A especialista em mobilização digital e construção de comunidades Luiza Borges, que participou da campanha do presidente Luiz Inácio Lula da Silva, em 2022, ressalta à FOLHA a importância do WhatsApp como uma ferramenta para gerar conexão do eleitor com o candidato e o projeto político.

“Se você não se posiciona no WhatsApp, não tem um canal no WhatsApp, você fica muito refém do envio de fake news, por exemplo, porque a pessoa não vai ter onde procurar a resposta certa”, diz a especialista, que lembra que a rede social, muito popular no Brasil, é utilizada para contato com familiares, amigos e colegas de trabalho. “Normalmente, é uma ferramenta que as pessoas confiam muito porque associam a essas pessoas.”

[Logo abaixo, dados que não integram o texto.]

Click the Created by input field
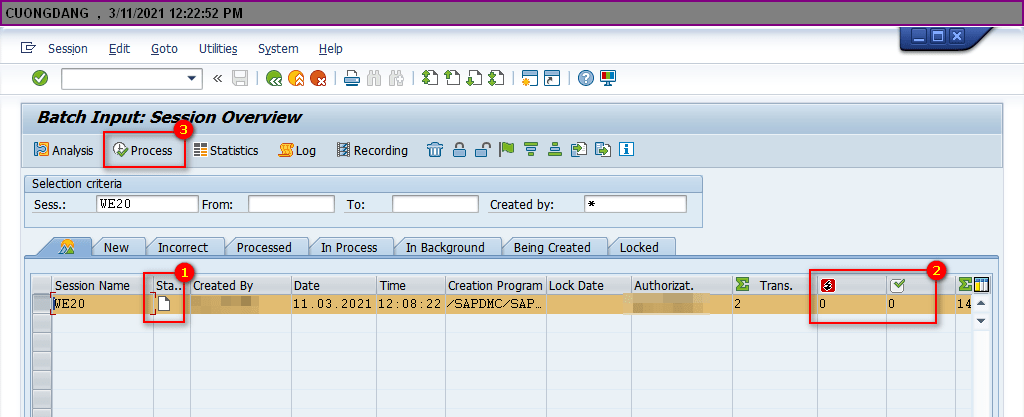[x=635, y=204]
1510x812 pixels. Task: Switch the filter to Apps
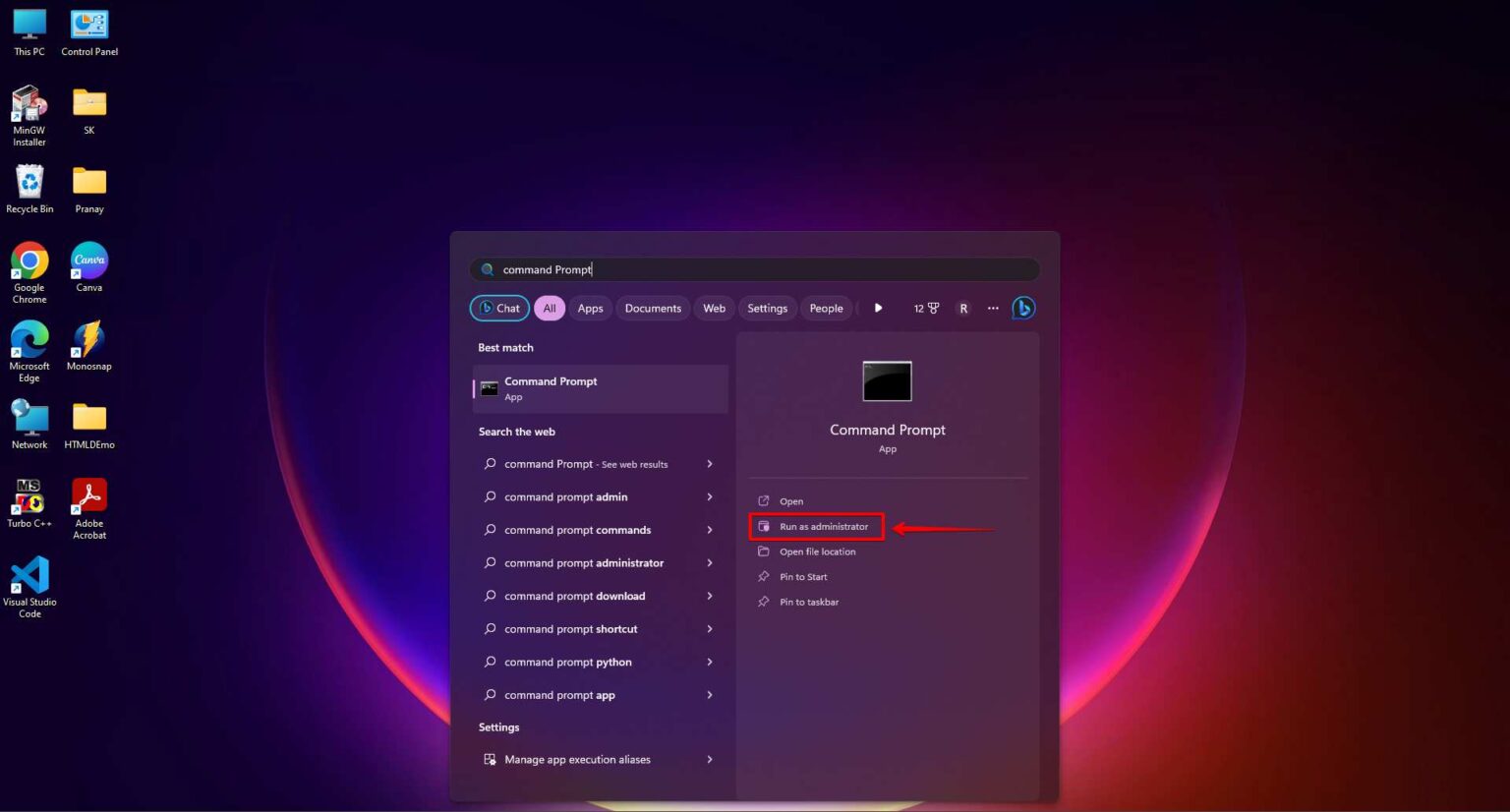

Em meio à disputa eleitoral, Borges avalia que, além de ser uma ferramenta para combater as notícias falsas, o WhatsApp também pode ser usado para a construção de uma rede de contatos.

“É uma construção ativa de pessoas que estão ali te acompanhando, que estão entendendo seus projetos, estão acompanhando suas entregas para a cidade e estão participando, construindo uma comunidade, um grupo de apoiadores. Essas pessoas vão confiar em você e, se acontecer uma fake news, antes delas divulgarem e acreditarem, vão procurar saber se é verdade ou não”, acrescenta.

Um exemplo desse uso foi colocado em prática durante a última eleição presidencial. Borges conta que o movimento “Evangélicos com Lula”, além de ser um canal receptivo, trabalhou com conteúdo para o público religioso, trouxe questões de Lula para os evangélicos e foi um espaço de diálogo.

“Essa sensação de pertencimento, de não estar sozinho, reforça as pessoas para que elas possam garantir seu direito de votar em quem elas acreditam. Os grupos são muito importantes para criar esse senso de comunidade e pertencimento, que faz muita diferença nessa força do público crescer e se apoiar”, acrescenta.

Questionada se já há uma maturidade para o uso da ferramenta nas eleições, Borges é enfática ao dizer que ainda “pouca gente hoje sabe como fazer, como organizar isso”. O atual momento ainda é de crescimento e experimentação com o WhatsApp.

“Eu acho que ainda tem pessoas muito resistentes em usar. Pessoas que colocam dentro do gabinete, mas não têm alguém responsável pelo WhatsApp. É sempre um estagiário ou recepcionista do gabinete, raramente os deputados ou vereadores se disponibilizam a parar e produzir um conteúdo exclusivo para o WhatsApp”, ressalta a especialista, que diz que a ferramenta não tem “juízo de valor”.

Borges, que também é fundadora do coletivo “Não é Não”, que busca prevenir o assédio, vai participar do Compol (Congresso de Comunicação Política e Institucional), em Londrina, no dia 22 de maio. Ela vai falar sobre como viabilizar a mobilização digital para cidades pequenas, alternativas de eventos para captar contatos e criação de relações com potenciais eleitorais.